Quote the listing word for word from the line with "The height and" to the line with "Where should I".

__Text and item location entries__.
------------------------------------------------------------
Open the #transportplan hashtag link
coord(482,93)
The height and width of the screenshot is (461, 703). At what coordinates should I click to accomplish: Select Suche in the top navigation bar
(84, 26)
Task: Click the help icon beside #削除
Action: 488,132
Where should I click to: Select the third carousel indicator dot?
------------------------------------------------------------
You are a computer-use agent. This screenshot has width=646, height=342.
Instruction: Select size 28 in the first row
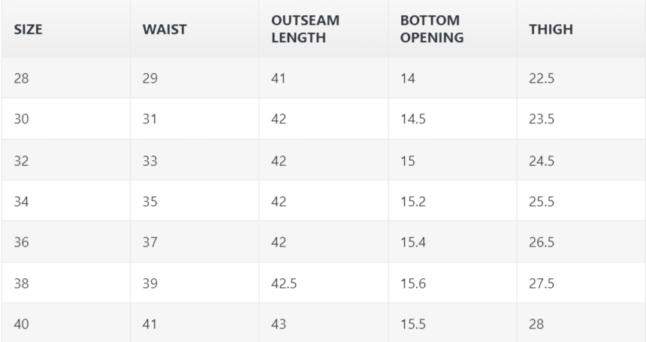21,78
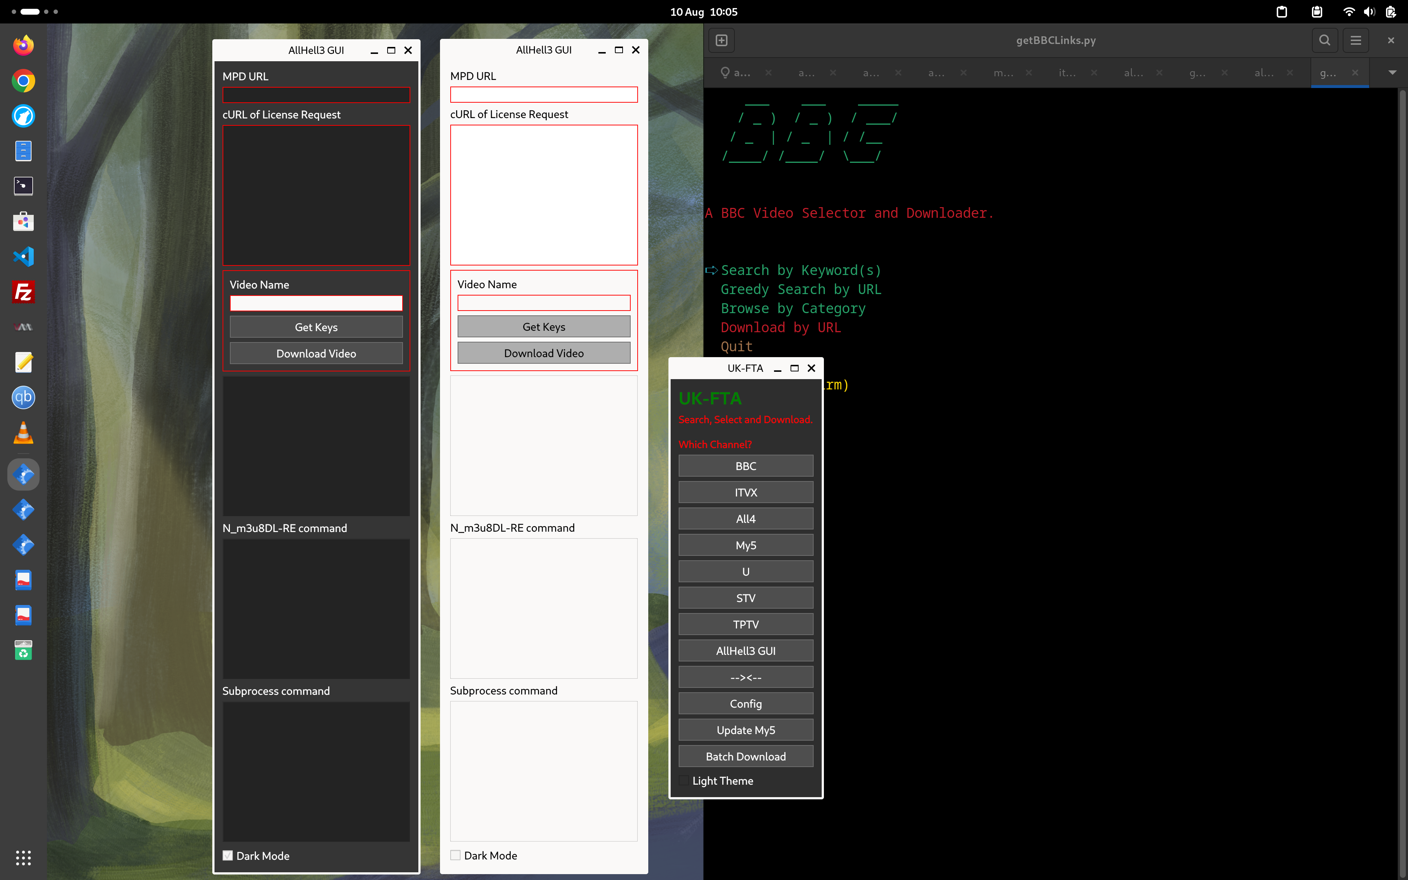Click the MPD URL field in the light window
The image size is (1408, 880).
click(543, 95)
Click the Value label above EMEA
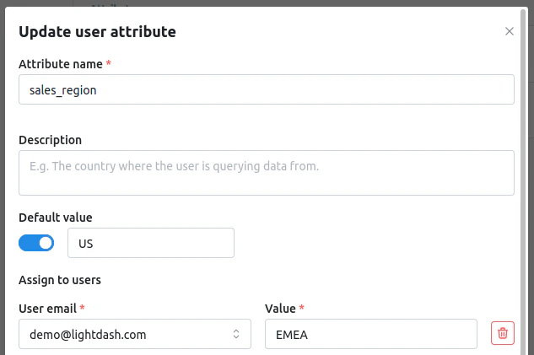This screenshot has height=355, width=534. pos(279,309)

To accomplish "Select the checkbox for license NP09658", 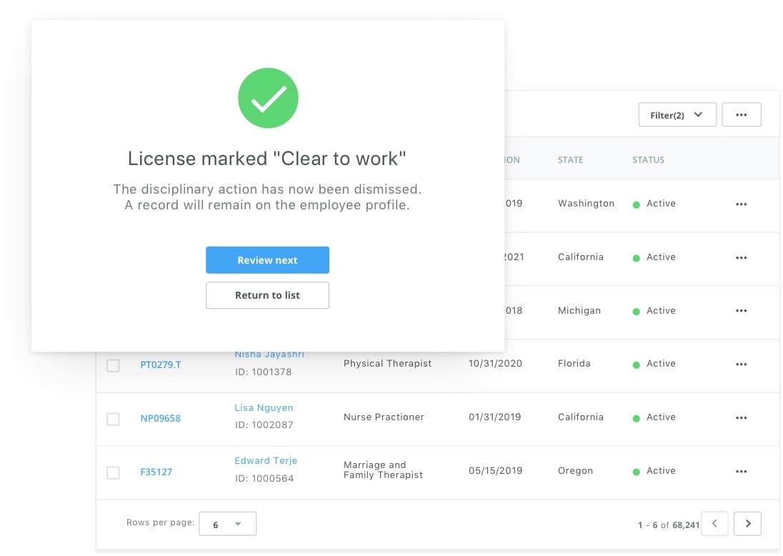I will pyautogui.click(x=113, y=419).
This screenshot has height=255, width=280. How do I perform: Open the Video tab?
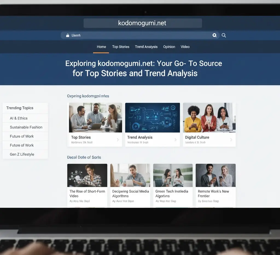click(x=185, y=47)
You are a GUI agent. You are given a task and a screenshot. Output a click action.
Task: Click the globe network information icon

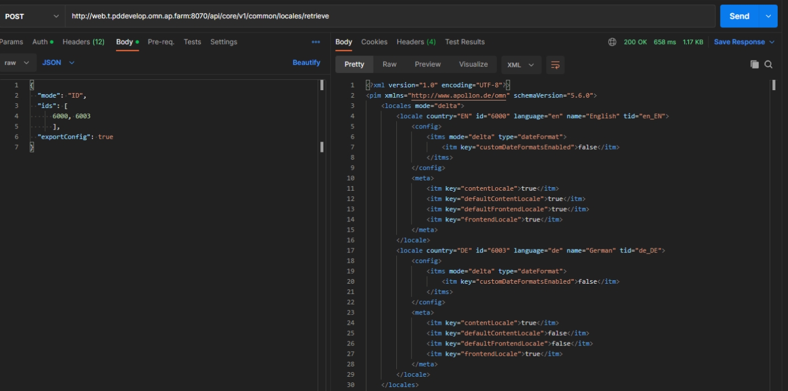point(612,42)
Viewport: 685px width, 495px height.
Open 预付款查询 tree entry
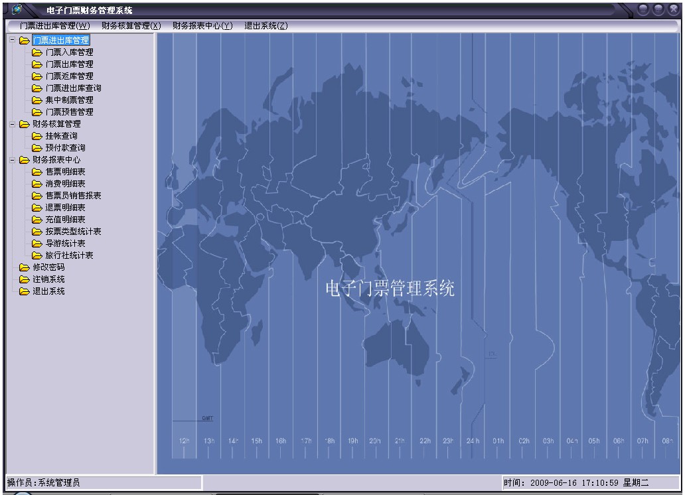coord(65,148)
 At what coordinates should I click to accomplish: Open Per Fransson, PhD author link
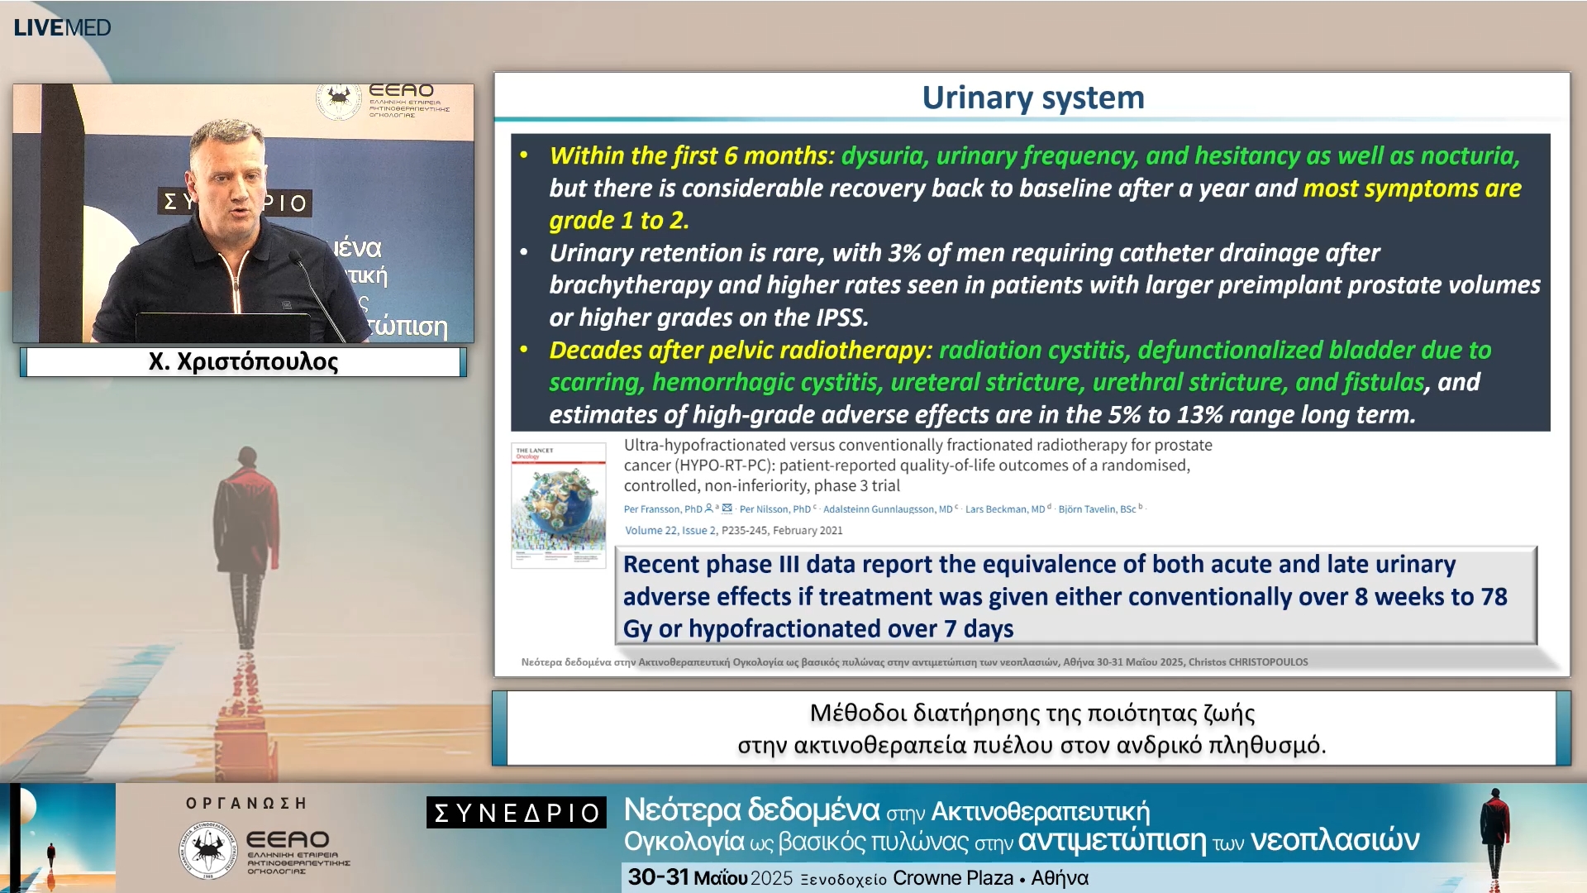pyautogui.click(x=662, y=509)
------------------------------------------------------------
__FINISHED ANSWER__.
The height and width of the screenshot is (461, 703). At what coordinates should I click to accomplish: Select Suche in the top navigation bar
(84, 26)
Task: Click the help icon beside #削除
Action: 488,132
Where should I click to: Select the third carousel indicator dot?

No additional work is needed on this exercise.